Police operatives also checked various traveler inns and hotels in Banaue, crosschecking the registries in the hopes of getting a lead on Campbell's whereabouts.

The U.S. Embassy main office in Manila is offering an undisclosed monetary reward for anyone who can provide information on the exact status and location of the Peace Corps volunteer.

The almost picturesque province of Ifugao is famed for its mountainside rice terraces constructed by ancient northern Philippine tribesmen thousands of years ago. There are also acres of pine forests making the area a tourist haven and vacation spot for wealthy Manila residents during the sizzling summer months of April and May.
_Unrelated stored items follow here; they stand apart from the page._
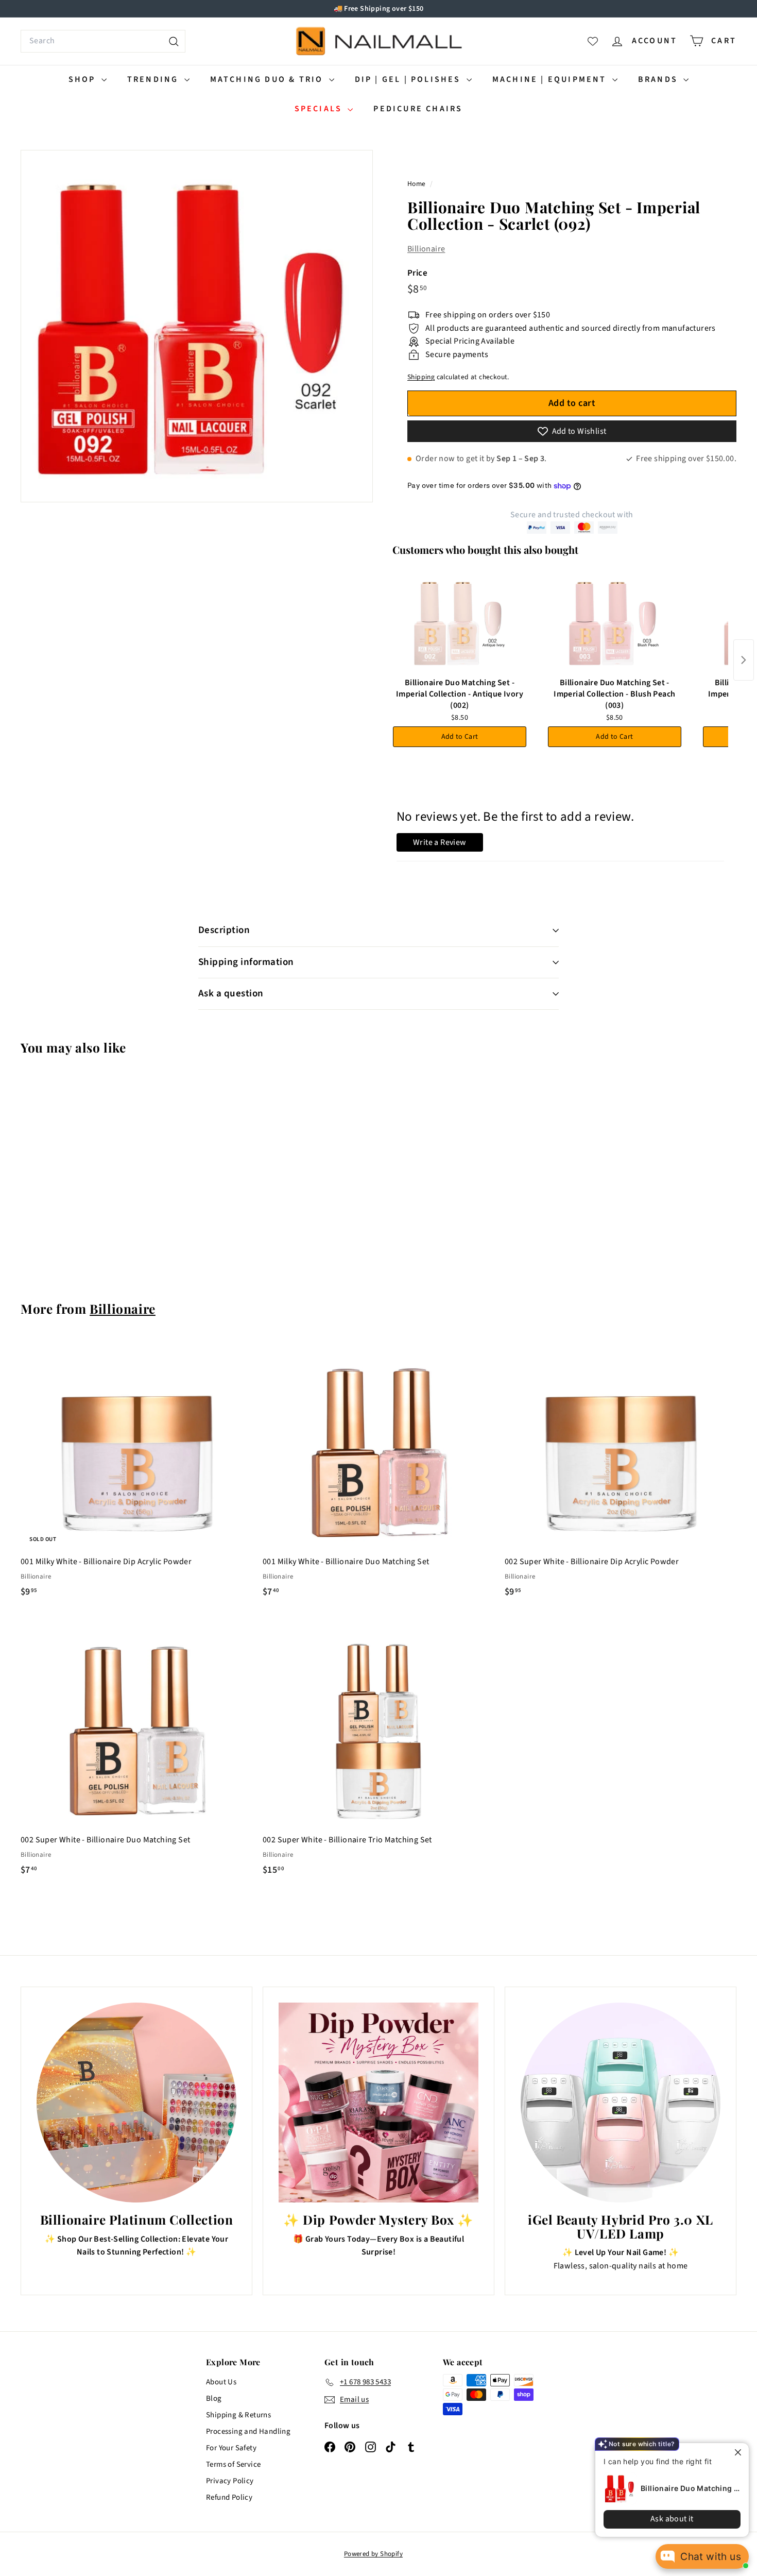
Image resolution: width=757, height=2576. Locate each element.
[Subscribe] (338, 1330)
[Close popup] (732, 2452)
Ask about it (664, 2518)
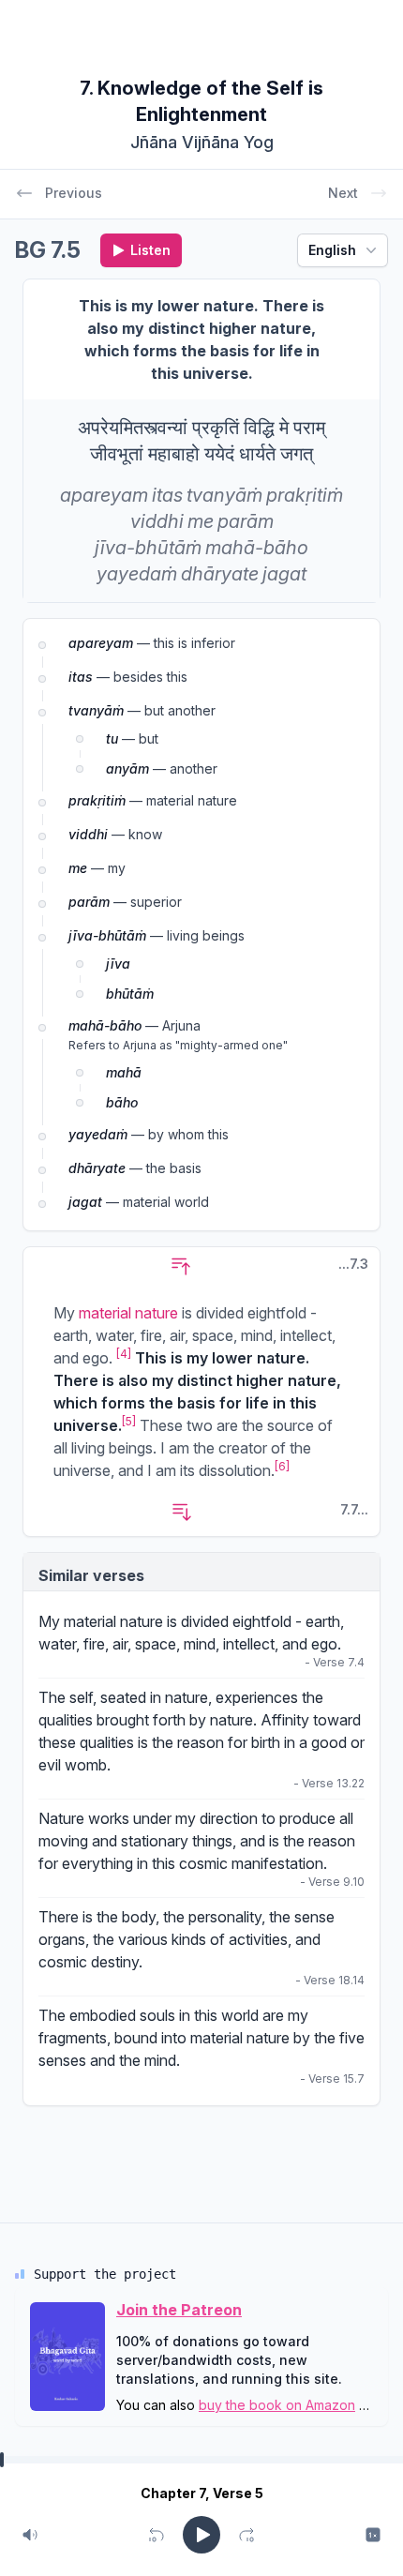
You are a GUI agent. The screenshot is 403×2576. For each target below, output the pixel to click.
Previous (73, 193)
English (332, 250)
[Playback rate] (373, 2534)
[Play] (201, 2534)
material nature (128, 1312)
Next (343, 193)
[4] (123, 1354)
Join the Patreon (179, 2309)
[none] (104, 495)
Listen (150, 250)
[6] (282, 1466)
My (51, 1621)
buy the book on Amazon (277, 2405)
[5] (129, 1421)
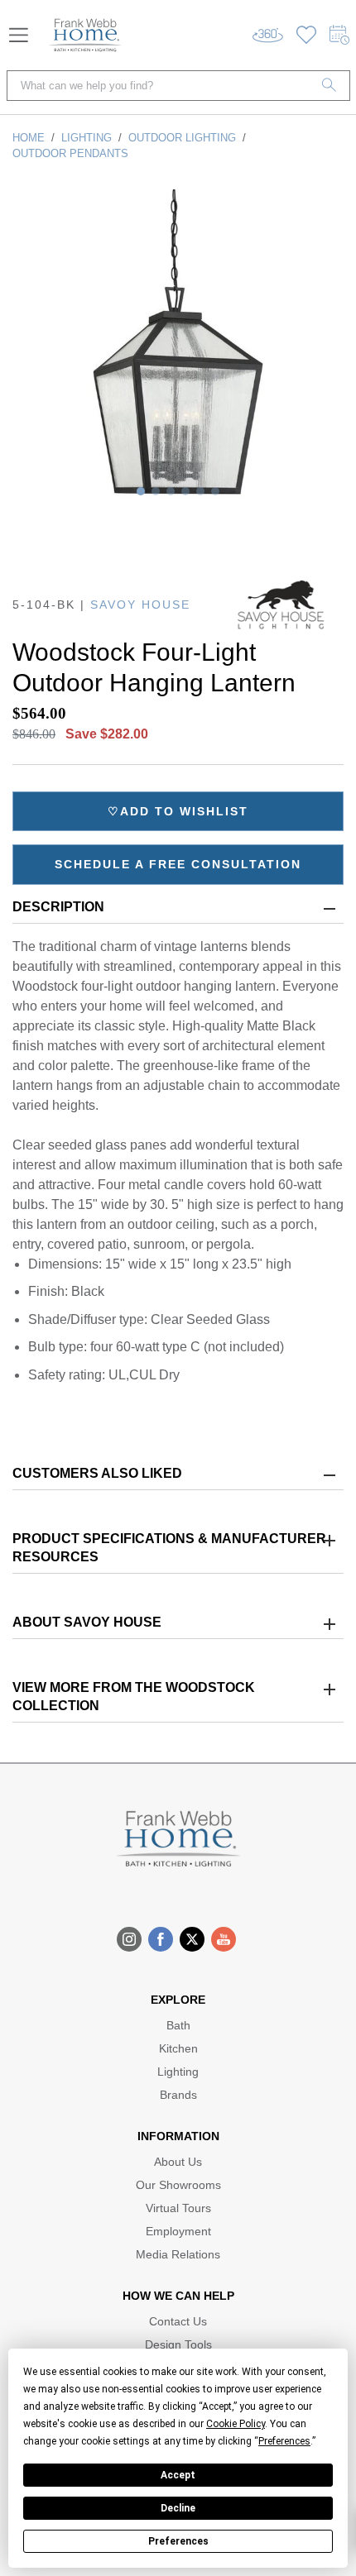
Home (28, 137)
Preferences (178, 2541)
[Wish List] (306, 35)
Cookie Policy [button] (235, 2424)
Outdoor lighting (182, 137)
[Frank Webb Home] (85, 35)
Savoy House (140, 604)
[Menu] (19, 35)
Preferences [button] (284, 2441)
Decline (178, 2508)
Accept (178, 2475)
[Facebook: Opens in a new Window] (160, 1939)
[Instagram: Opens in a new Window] (129, 1939)
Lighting (86, 137)
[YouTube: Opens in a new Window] (223, 1939)
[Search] (329, 85)
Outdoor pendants (70, 153)
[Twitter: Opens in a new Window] (192, 1939)
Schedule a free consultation (178, 864)
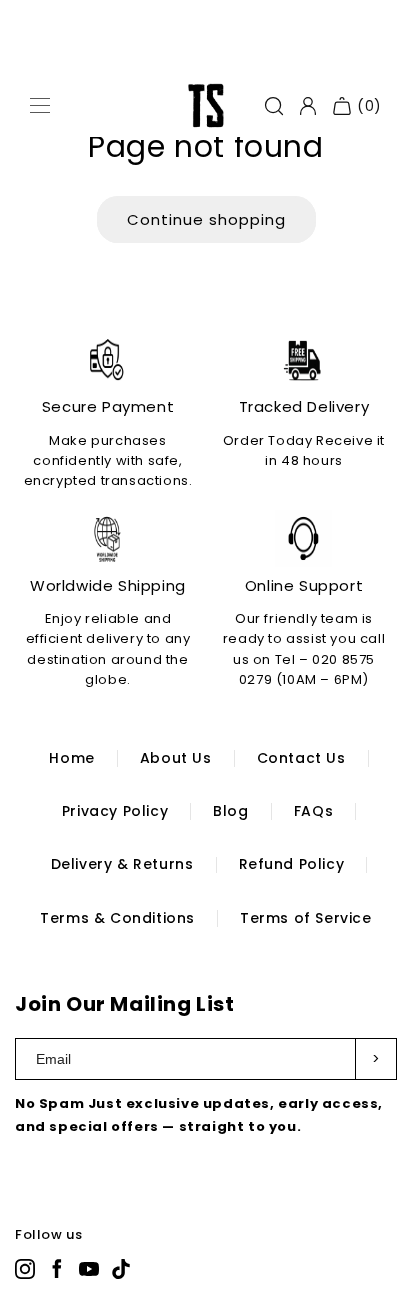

Armed Marxist guerillas of the New People's Army (NPA) are known to operate in the vicinity according to military officials. Armed Forces of the Philippines soldiers and NPA rebels often clash in these areas as the government wages one of the oldest anti-insurgency campaigns in the modern world.

It must be noted that in early 1990, an NPA unit kidnapped a U.S. Peace Corps volunteer, Timothy Swanson. He was held by the Filipino Marxists rebels for about two months in the jungles of central Negros island before he was released unharmed after successful negotiations between NPA field commanders and a local Roman Catholic bishop.

According to information provided on the U.S. Embassy's Web site, Campbell is a "Caucasian American with blonde hair, eyeglasses, 1.7 meters tall (5 feet, 7 inches), weighing 58 kilograms" (128 pounds). A former journalist, Campbell is said to have contributed articles to CNN about the recent disaster in Albay province in southern Luzon, when molten lava from Mayon volcano inundated several hamlets in Albay during the height of tropical typhoon Reming.

Campbell confided in her blog that she escaped the rat race in fast-paced and stressful New York city to become an aid worker in a remote land where she dared live among a people whose cultures and traditions are completely unknown to her. She briefly taught in a university in Legazpi, the leading city of Albay province.

A predominantly Roman Catholic nation, Filipinos are composed of a hodgepodge of different Malay tribes who migrated from Indonesia and Malaysia many centuries ago. Among Asians, Filipinos are the least nationalistic and tend to identify with foreigners especially Caucasian Americans, whom they favor most. A bitter animosity exists between rival tribes and clans. Tribalism compounded by graft in the government contributes to a very unstable political system and depressed economic condition that has forced millions of the best and brightest Filipino youth and professionals to live and work in other countries.
The lede in this article has been amended. -- Ed.